» **EXERCISE DIRECTIONS**: Look in the data below for the line that has "Task: Click the Scan button", then print exactly every line from there through the line that has "Task: Copy the access path URL icon", leaving pictures out.

Saved entries:
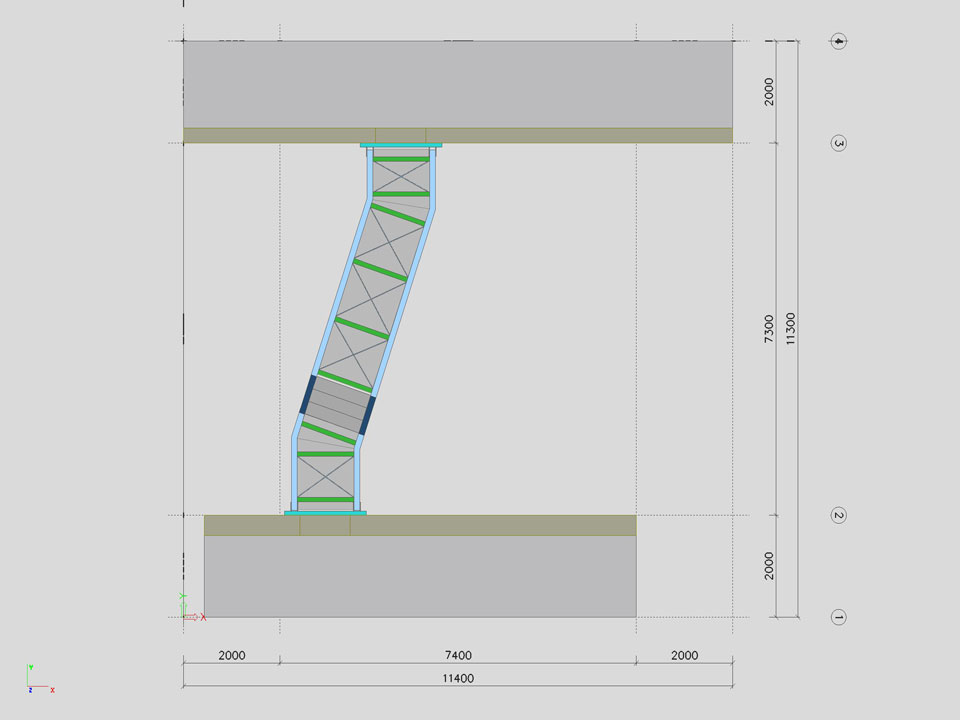
Task: Select the 11400 overall width dimension
Action: pyautogui.click(x=458, y=678)
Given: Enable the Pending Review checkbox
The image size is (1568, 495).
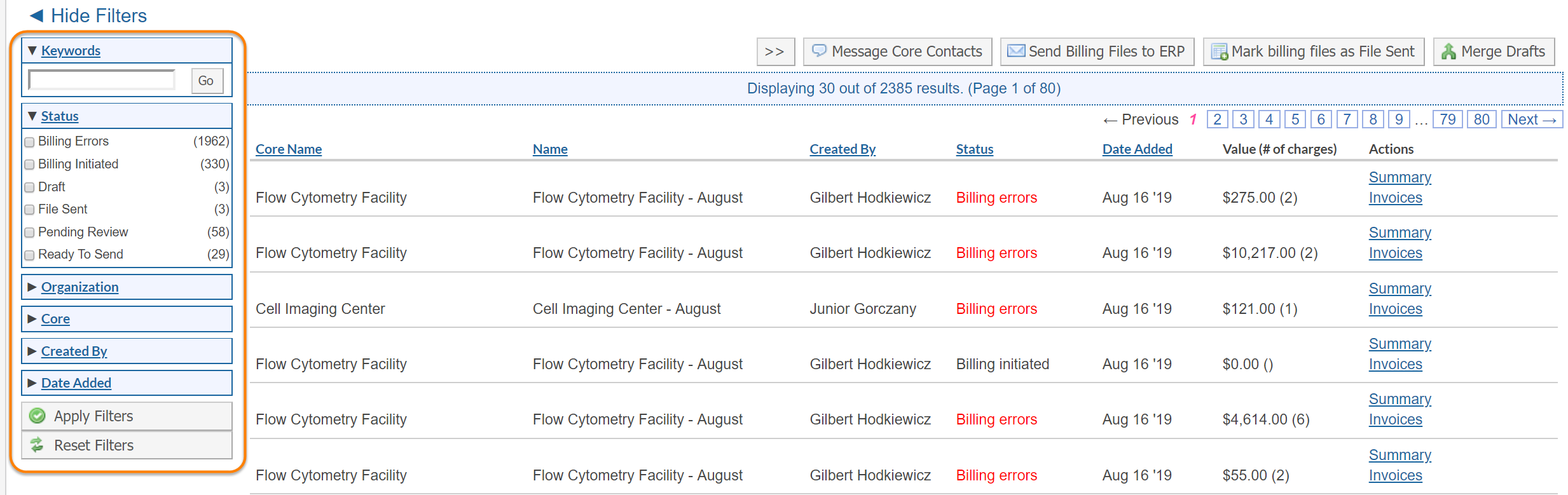Looking at the screenshot, I should click(x=29, y=233).
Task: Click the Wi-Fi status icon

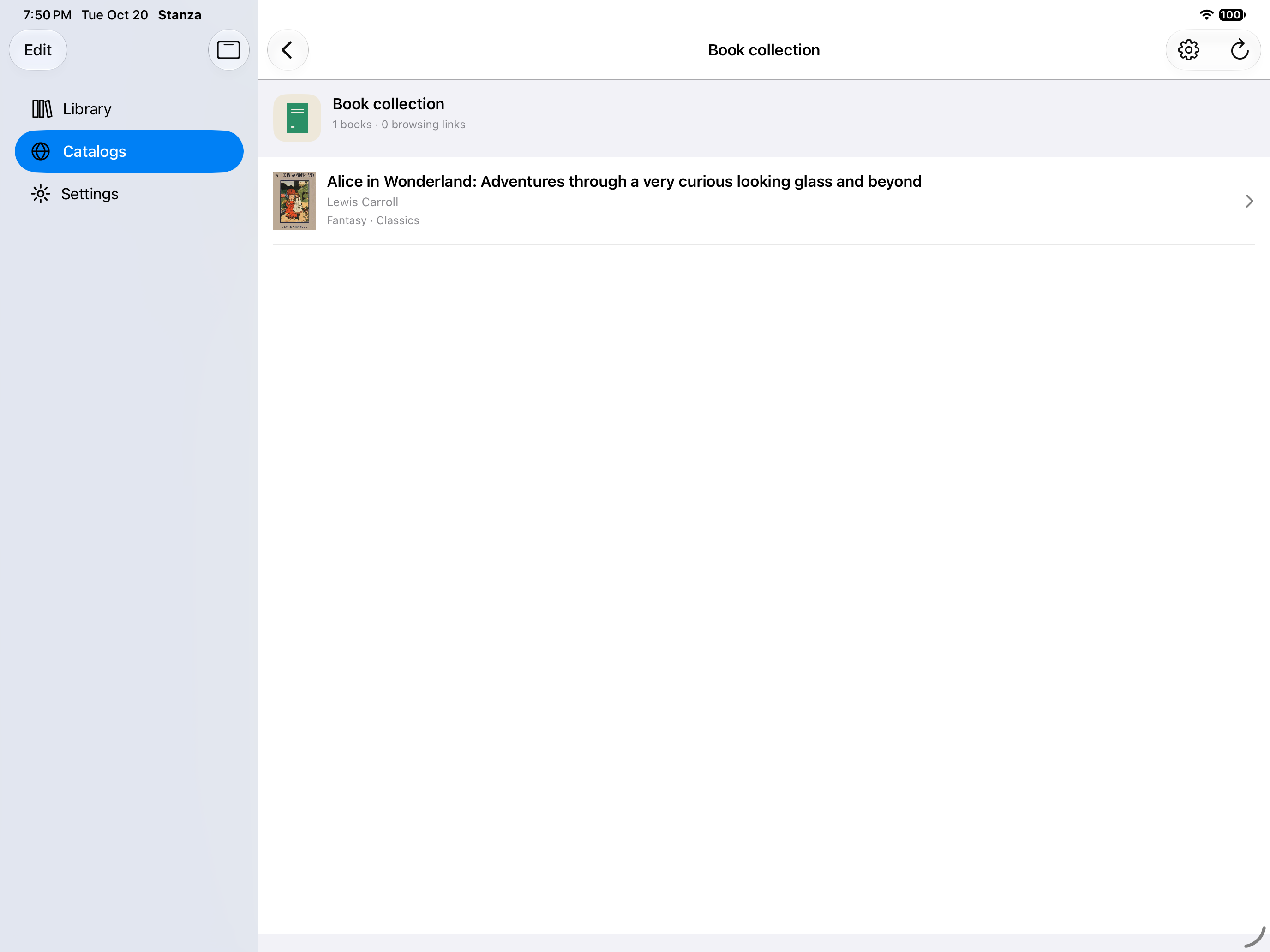Action: [1206, 15]
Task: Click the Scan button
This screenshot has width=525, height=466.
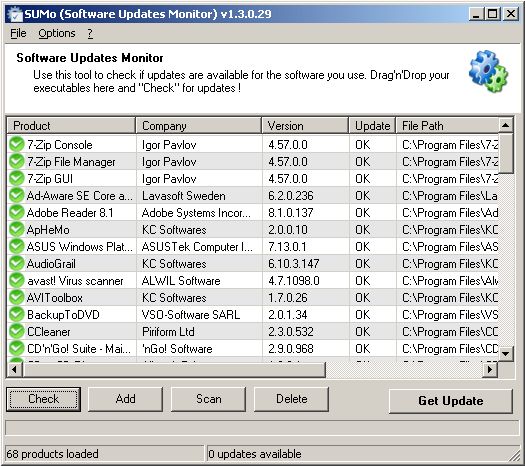Action: 208,399
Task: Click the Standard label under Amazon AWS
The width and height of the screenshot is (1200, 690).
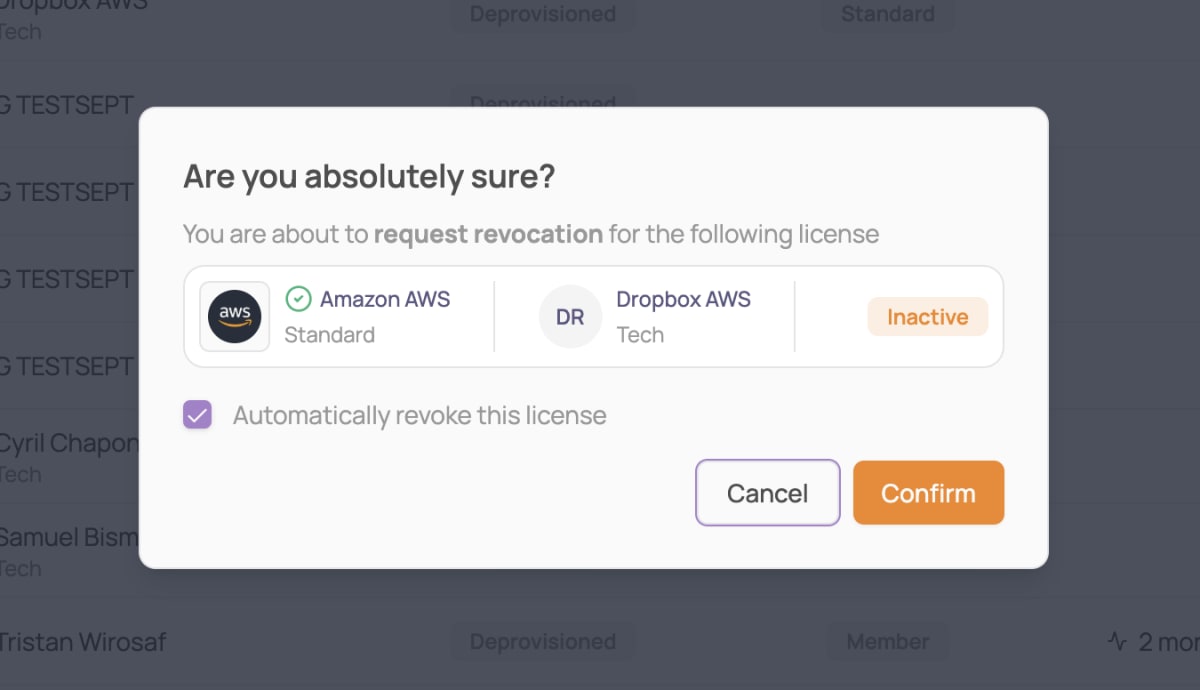Action: 330,335
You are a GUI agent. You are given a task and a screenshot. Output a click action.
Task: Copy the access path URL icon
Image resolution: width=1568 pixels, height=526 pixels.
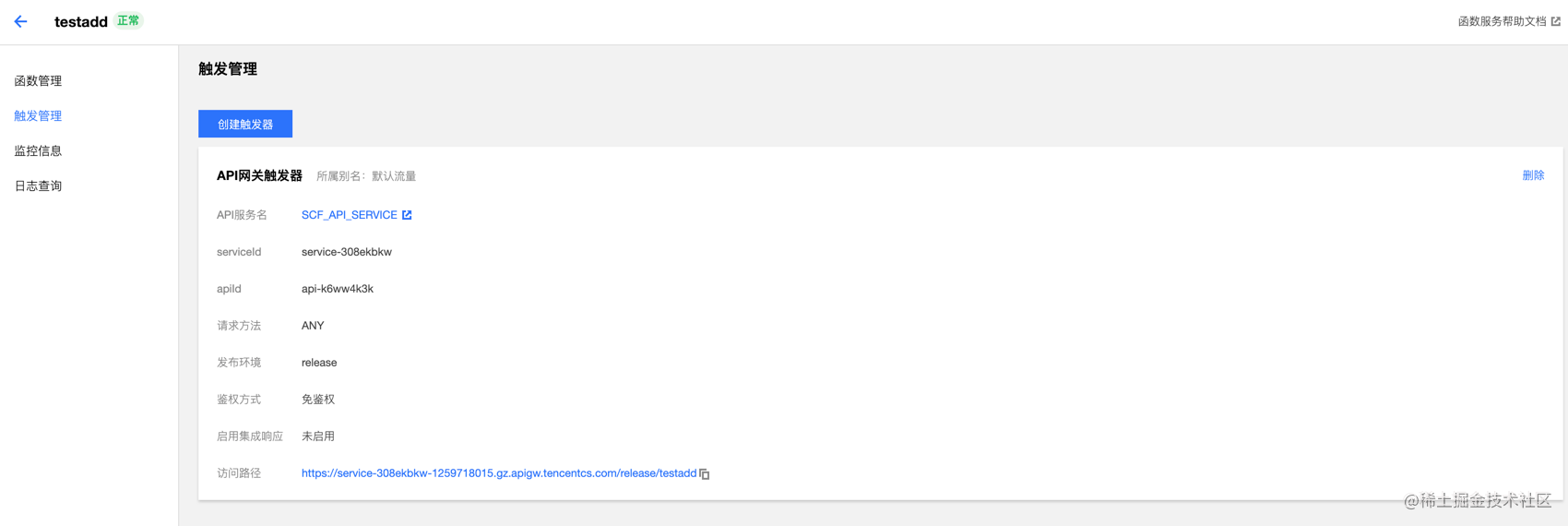[x=705, y=474]
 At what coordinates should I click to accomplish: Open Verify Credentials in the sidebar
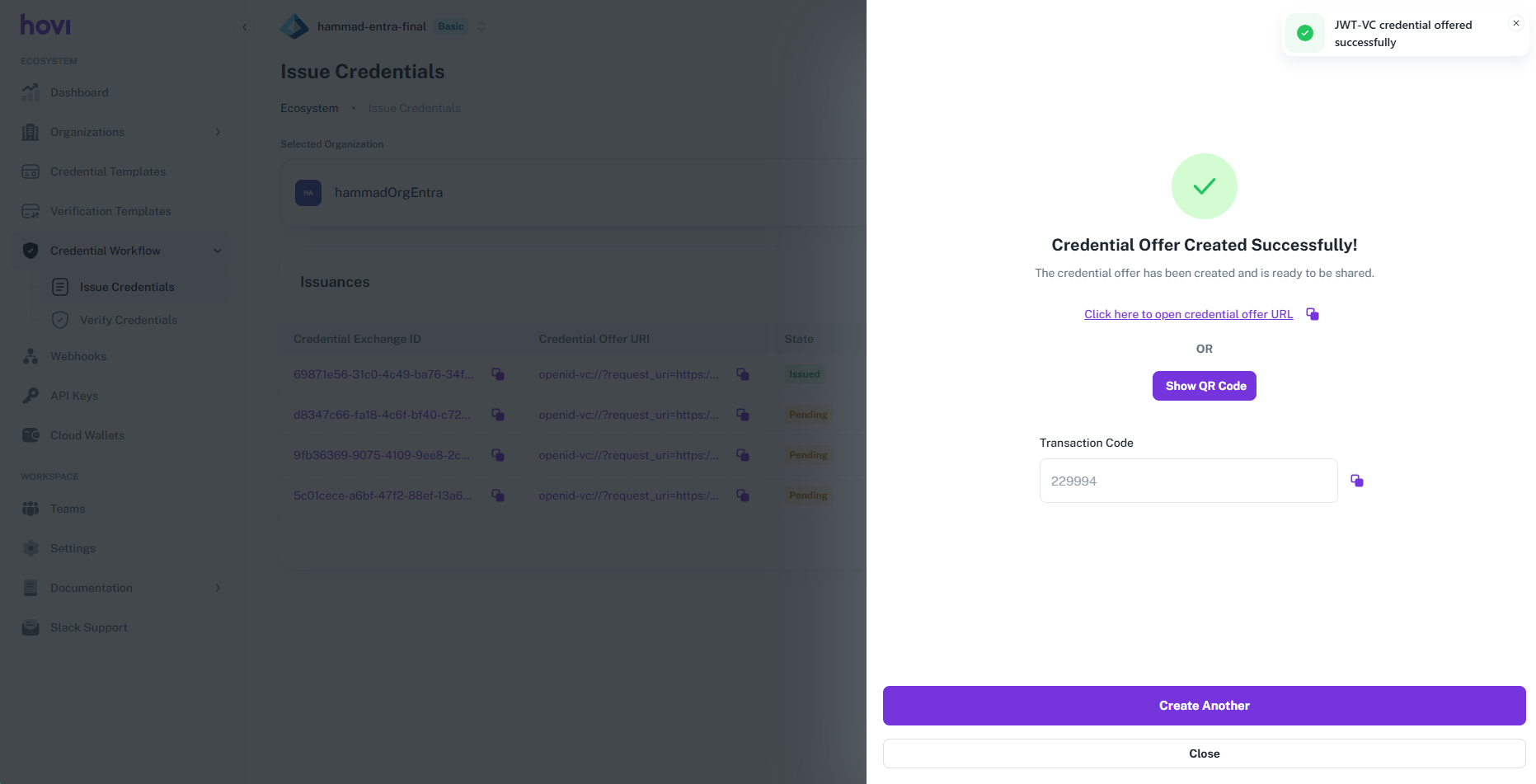tap(128, 320)
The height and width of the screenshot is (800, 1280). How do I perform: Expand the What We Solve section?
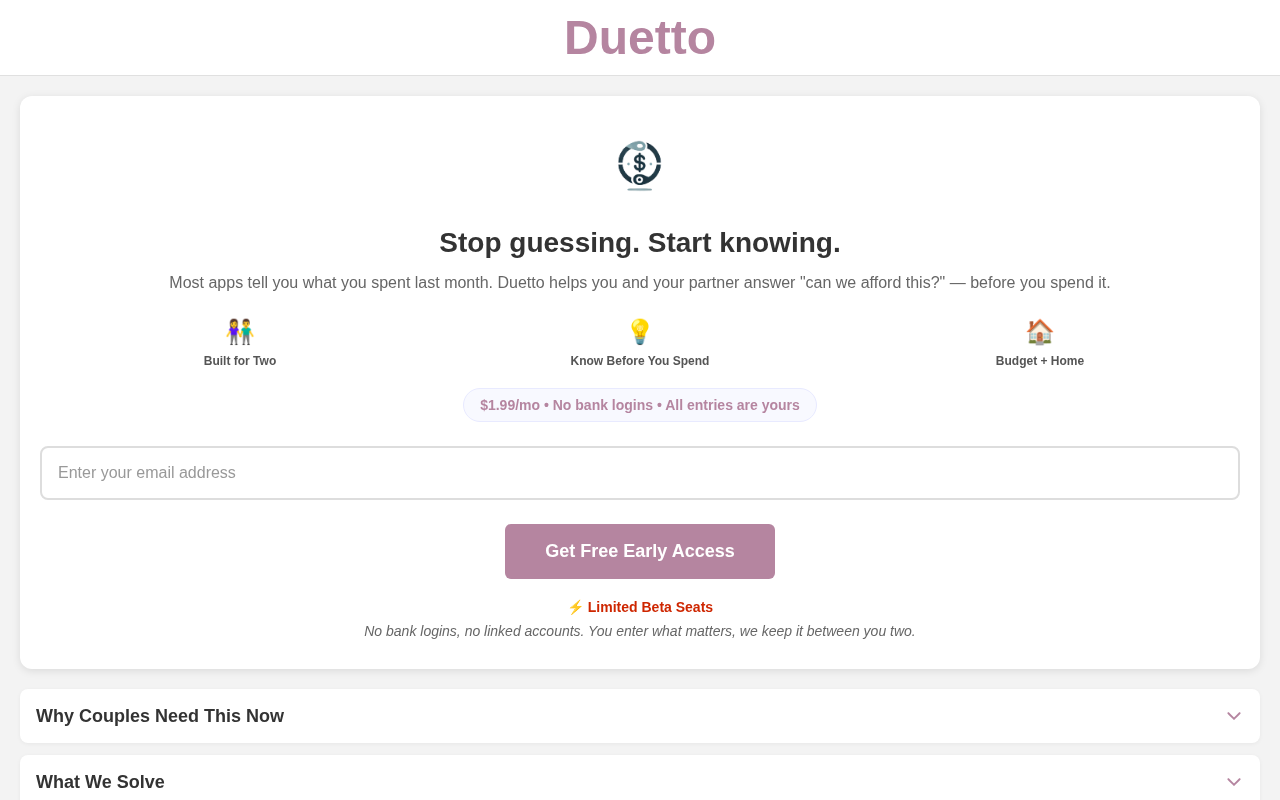pos(100,782)
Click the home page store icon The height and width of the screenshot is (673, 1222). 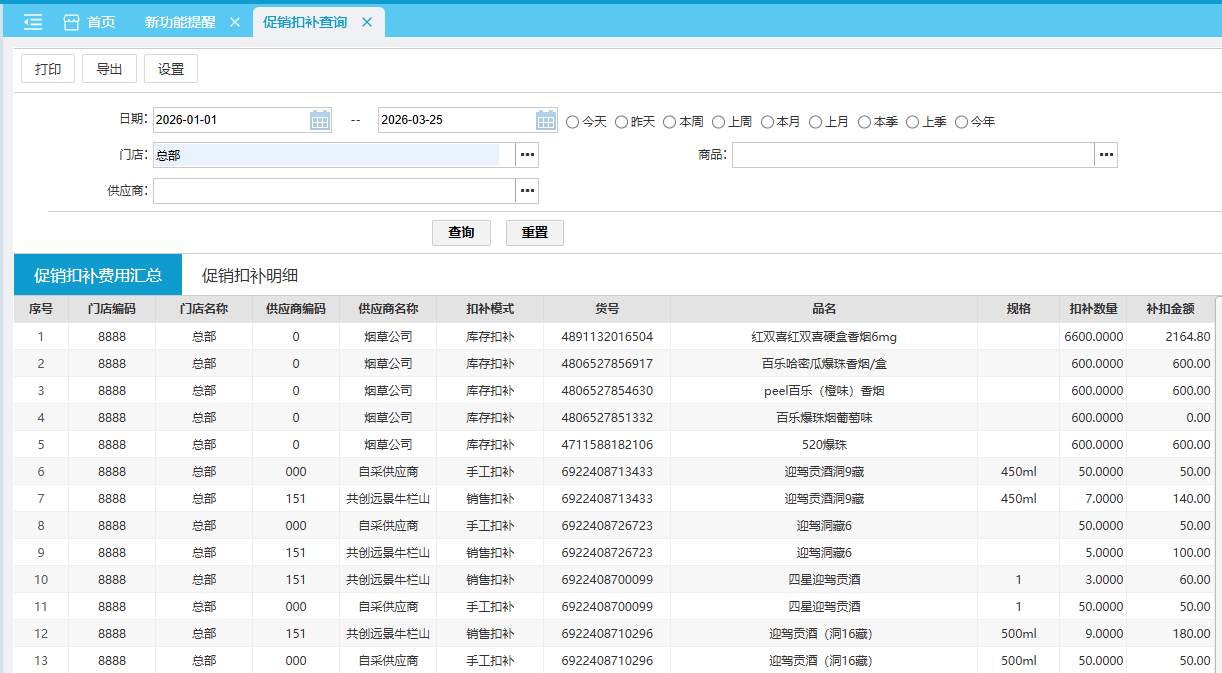click(x=71, y=22)
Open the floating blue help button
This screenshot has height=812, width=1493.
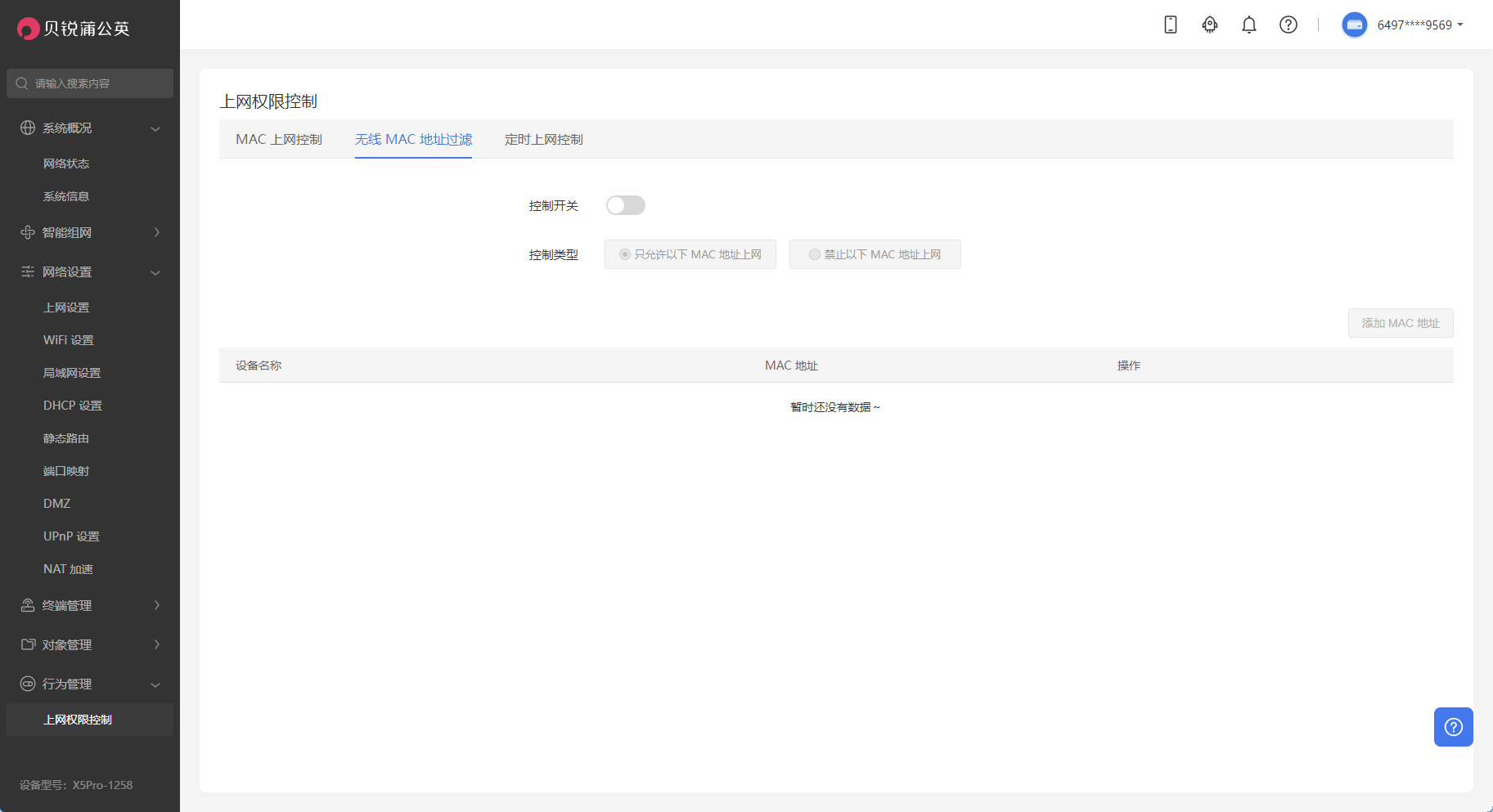[x=1453, y=727]
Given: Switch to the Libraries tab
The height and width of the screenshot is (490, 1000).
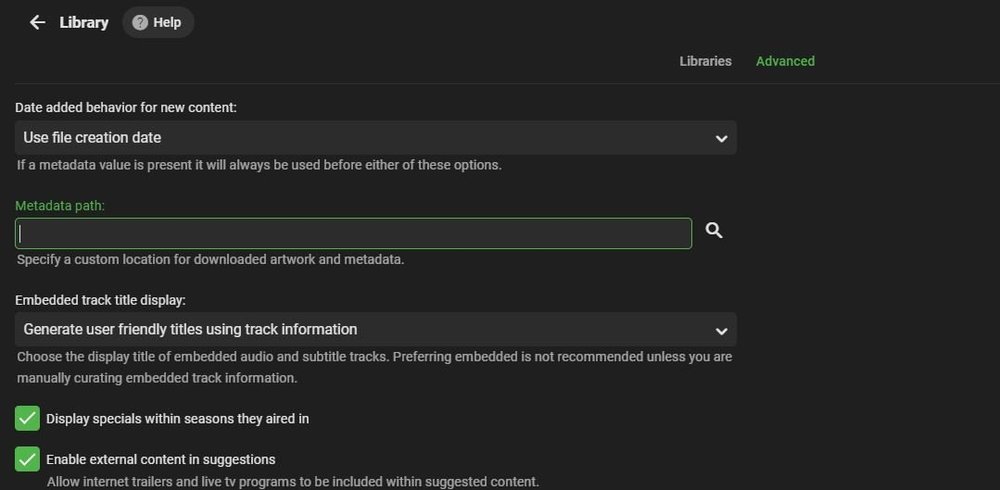Looking at the screenshot, I should [x=705, y=61].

» **ANSWER TO THE EXERCISE**:
Task: Click the Scan button
This screenshot has width=525, height=466.
Action: 208,399
Task: Click the Standard label under Amazon AWS
The width and height of the screenshot is (1200, 690).
Action: 330,335
You are a GUI agent. You are given a task and a screenshot. Output a click action.
Task: Copy the access path URL icon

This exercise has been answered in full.